— TRECHO DO TEXTO —

----------

Redação –
As causas defendidas nas redes sociais não ficam restritas ao mundo digital. Alguns dos movimentos mais bem-sucedidos na atualidade começaram como hashtags. O #blacklivesmatter levou à condenação do assassino de George Floyd e provocou mudanças na legislação sobre racismo em vários Estados americanos. O #metoo interferiu no ordenamento jurídico sobre assédio em vários países. Na Primavera Árabe do início da década passada, intervenções no YouTube, Twitter e Facebook ajudaram a organizar um movimento de massas. A indignação das redes explodiu nas ruas.
Esse é o contexto de um novo estudo da The Economist Intelligence Unit (EIU), braço de pesquisa da principal revista liberal em língua inglesa. Em “O eco-despertar: conscientização global, engajamento e ação pela natureza”, a The Economist mede a temperatura das redes sociais e da imprensa para aferir o quanto a destruição da natureza mobiliza cidadãos em diferentes países. O resultado é animador.
ATIVISMO AMBIENTAL – Nos últimos quatro anos, houve um aumento exponencial do ativismo ambiental pelo mundo. O Brasil é um dos destaques do relatório, a ponto de merecer um capítulo especial.
Nosso país é o campeão mundial em abaixo-assinados sobre o tema – 23 milhões de assinaturas entre 2016 e 2020, período da pesquisa. Na imprensa, o número de reportagens sobre meio ambiente cresceu 148%.
A Coalizão Clima, Florestas e Agricultura, que juntou organizações sociais e empresas, é apontada como exemplo de mobilização da sociedade civil. As menções à preservação da Amazônia no Twitter aumentaram 442% – e o salto se deu no ano de 2019, o primeiro da Presidência de Jair Bolsonaro.
POLÍTICA DESASTROSA – Tudo isso leva a crer que a explosão do ativismo no Brasil é, em parte, reação à desastrosa política do governo federal para o meio ambiente. Diz a The Economist em seu relatório:
“Desde que Mr. Bolsonaro chegou ao poder em 2019, o desmatamento disparou. As agências ambientais – Ibama, ICMBio e Funai – foram sistematicamente desmontadas, as comunidades indígenas sofrem ameaças, e vastos pedaços de floresta têm sido destruídos. O desmatamento cresceu 50% em apenas dois anos”.

----------

— DADOS FORNECIDOS —

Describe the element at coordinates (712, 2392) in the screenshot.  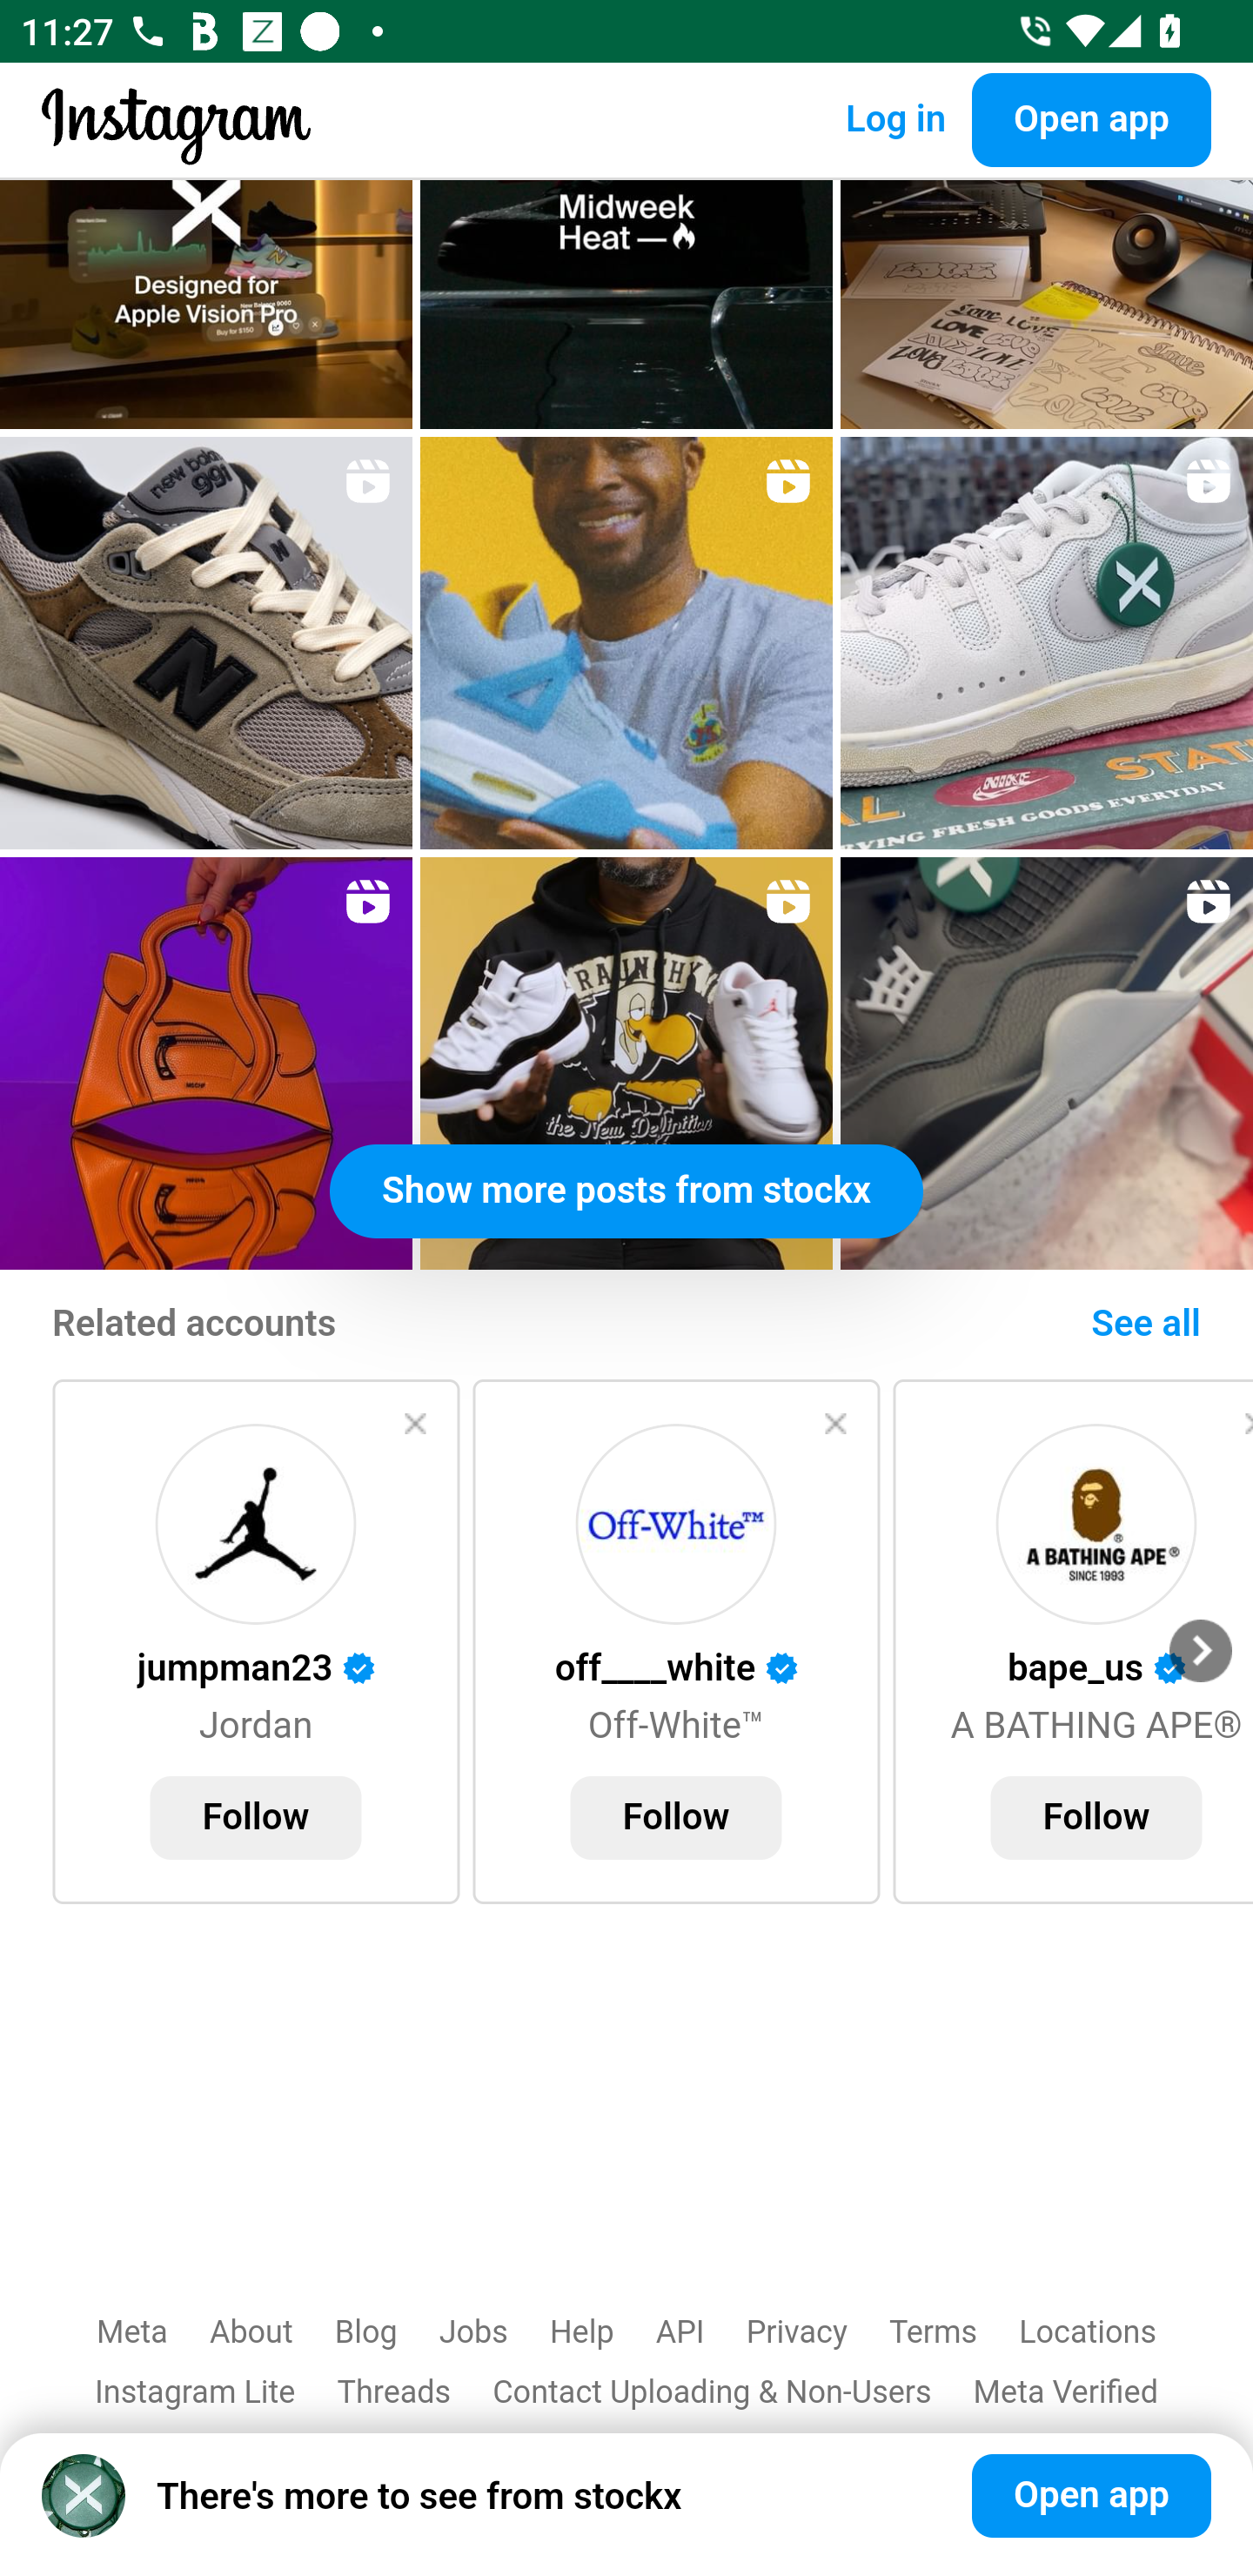
I see `Contact Uploading & Non-Users` at that location.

----------

— ENUNCIADO DA TAREFA —
Transcreva do texto sobre ativismo ambiental tudo o que vai de "ATIVISMO AMBIENTAL –" até "ambiente cresceu 148%.".

— RESPOSTA CORRETA —
ATIVISMO AMBIENTAL – Nos últimos quatro anos, houve um aumento exponencial do ativismo ambiental pelo mundo. O Brasil é um dos destaques do relatório, a ponto de merecer um capítulo especial.
Nosso país é o campeão mundial em abaixo-assinados sobre o tema – 23 milhões de assinaturas entre 2016 e 2020, período da pesquisa. Na imprensa, o número de reportagens sobre meio ambiente cresceu 148%.